Review "The Extinguished Flame: Olympians Killed in The Great War"

Do not expect a juicy read this book is an list of men whose bodies were so well trained they took part in the Olympic games. Men who maybe were awarded medals of a total different type but whose fit bodies were reaped down in the carnage of the first World War.

Maybe just because it is such a somewhat dry list it brings home the tragic of such an era. You see pictures of mothers cheering their sons as winners and at the same time you realise that not long after that woman will have been devastated by losing her child.

I offered to read it and write a review via the NetGalley site because as the administrator of the Facebook group of the Victoria Cross Trust I was familiar with the fact that one of the three people who was ever awarded that highest medal for bravery twice was a former Olympic athlete and a doctor.
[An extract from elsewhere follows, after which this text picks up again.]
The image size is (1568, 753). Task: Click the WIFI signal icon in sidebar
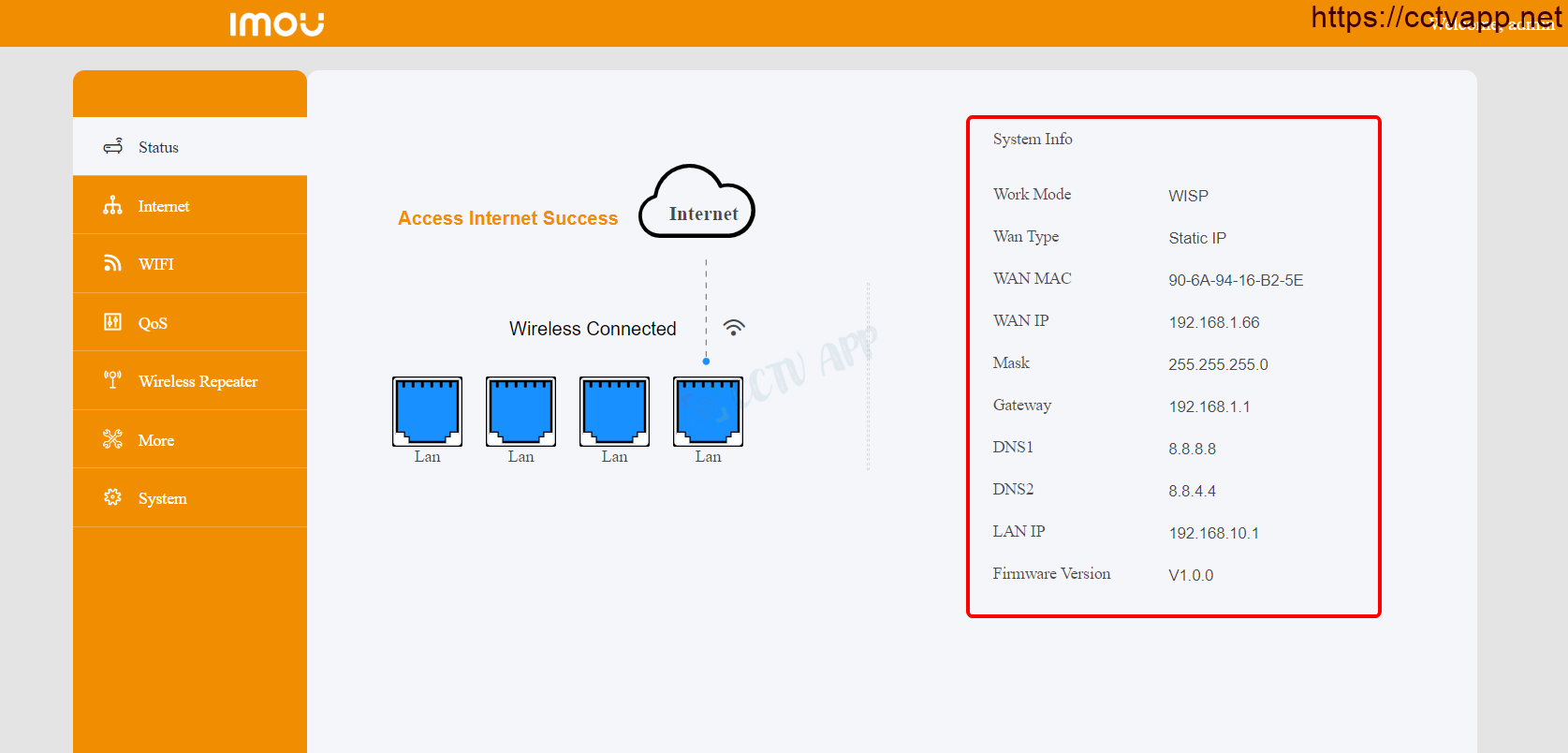click(113, 264)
The chapter about Noel Chavasse VC was interesting and I learned some new things about him.

Badly wounded, they did manage to get Chavasse back to a medical station where he
was operated on but alas he died two days later.
Remarkably another double VC winner Lt-Col Martin-Leake VC and bar was
involved after Chavasse had been badly wounded. He notes in his diary on 2 August
1917,
An ambulance came up tonight and in it was Captain Noel Chavasse VC RAMC of the
Kings Liverpool battalion of 55 Division. His face was unrecognizable, all blacked from
a shell burst very near and he seemed to be unconscious. As he had an abdominal wound
besides, I did not take him out of the ambulance, which was sent on direct to 32 CCS
(Casualty Clearing Station), where he will probably die.
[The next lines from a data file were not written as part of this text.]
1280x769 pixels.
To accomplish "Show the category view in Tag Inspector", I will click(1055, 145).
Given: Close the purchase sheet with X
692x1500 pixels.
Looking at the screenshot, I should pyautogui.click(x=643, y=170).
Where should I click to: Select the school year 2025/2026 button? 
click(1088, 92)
He is buried in Brandhoek New Military Cemetery, grave reference III. B. 15. His grave
has the unique feature of having two VCs carved into it.

I can recommend the book for people who like a book with background material on either the Olympics or the first World War. It lists men from all different countries in short chapters of one to a few pages each.

I think the price the Kindle version is sold for is a bit high.


(AMAZON)

In August 2016 the world will be spellbound by the Olympic Games in Rio de Janeiro as 10,500 athletes from 206 countries compete in 306 events. Tracing their origins back to the Greeks in 776 BC, the history of the Olympics is a glorious one but it has had its darker moments.

During the First World War no fewer than 135 Olympians perished. Many had won Gold, Silver and Bronze medals. They came not just from the UK, Germany, France, USA but from all over the globe.

Wyndham Halswelle, killed in action on 31 March 1915, won a Gold, Silver and Bronze medals in both field and track events. The Frenchman Leon Flameng, the fastest cyclist ever, died on 2 January 1917, having won Gold, Silver and Bronze medals in the 1896 Olympics. The German Fritz Bartholomae, killed in action 12 September 1915, won a Bronze in the rowing eights during the 1912 Olympics. The list of these heroes goes on and on.

Each Olympian, who made the supreme sacrifice, is honored in this magnificent book by a summary of their life, sporting achievement and manner of their death.